The House Democrats have created a 16-member Policy and Communications Committee tasked with devising a "sharp-contrast" message with Republicans on the economy and delivered as an "informational message."
"Today we have built the infrastructure that is going to deliver that message with clarity and consistency," said Rep. Steve Israel of New York in announcing the committee's formation, USA Today said.
"An effective message doesn't tell voters what to think, it builds on what they feel.
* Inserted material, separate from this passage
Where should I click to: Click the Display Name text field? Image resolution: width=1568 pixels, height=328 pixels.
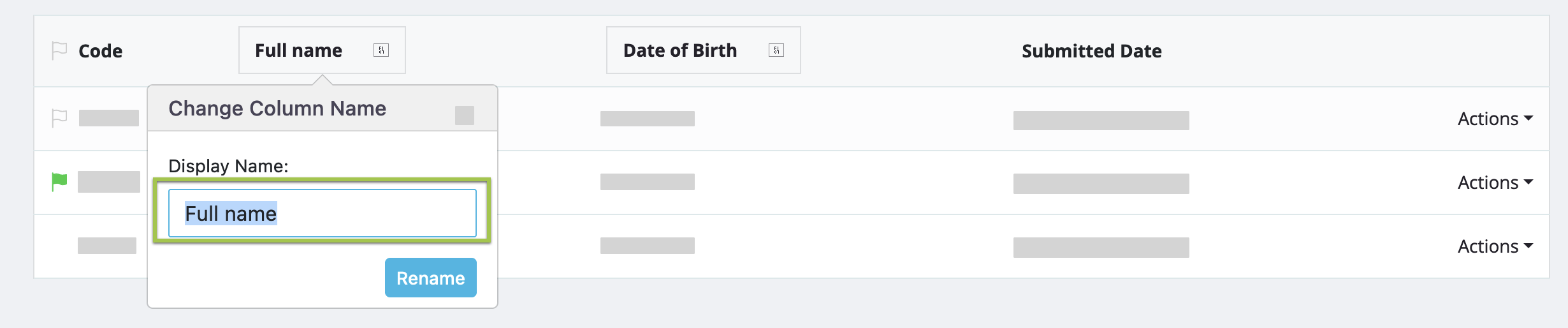(322, 213)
And we have a sense that there's an acute anxiety among voters now."
House Minority Leader Nancy Pelosi said, "House Democrats will continue to stand up for wages and workers in America, but we must be more effective and united in communicating this to the American people."
Democrats have positive consumer confidence in their favor according to a new Gallup poll, which tracks economic confidence weekly.
The index marked its third-consecutive week going upward in 2015, "highest level since Gallup began tracking it daily in 2008," Gallup said.
Democrats, regrouping politically after a midterm election drubbing not only in Congress but across many statehouses, are taking stock of their losses and recasting their talking points as the 2016 presidential cycle looms.
President Barack Obama has led the way to tout certain positive benchmarks including unemployment numbers, but some wonder if his enthusiasm will stand in stark contrast to many Americans who have not recovered after several years of downturns, the Christian Science Monitor said.
"Mr. Obama has to tread carefully lest his words be taken as out of touch with the anxieties of middle- and working-class Americans," the Monitor said, noting persistent income inequalities across the nation.
One member of the new committee suggests that Democrats will recast the way they tell the story of how government works for them, as they work on policies to help "raise wages" and "long-term economic confidence," USA Today said.
"This is going to be an informational campaign so the voters actually see us as more than people trying to get their vote, but as people who are actually trying to educate them not only about what government does but how it connects to their lives and their welfare," said Kentucky Rep. John Yarmuth, who will serve on the new commission.
"I think that's one of things we have not done as well as we should have done, and it's cost us."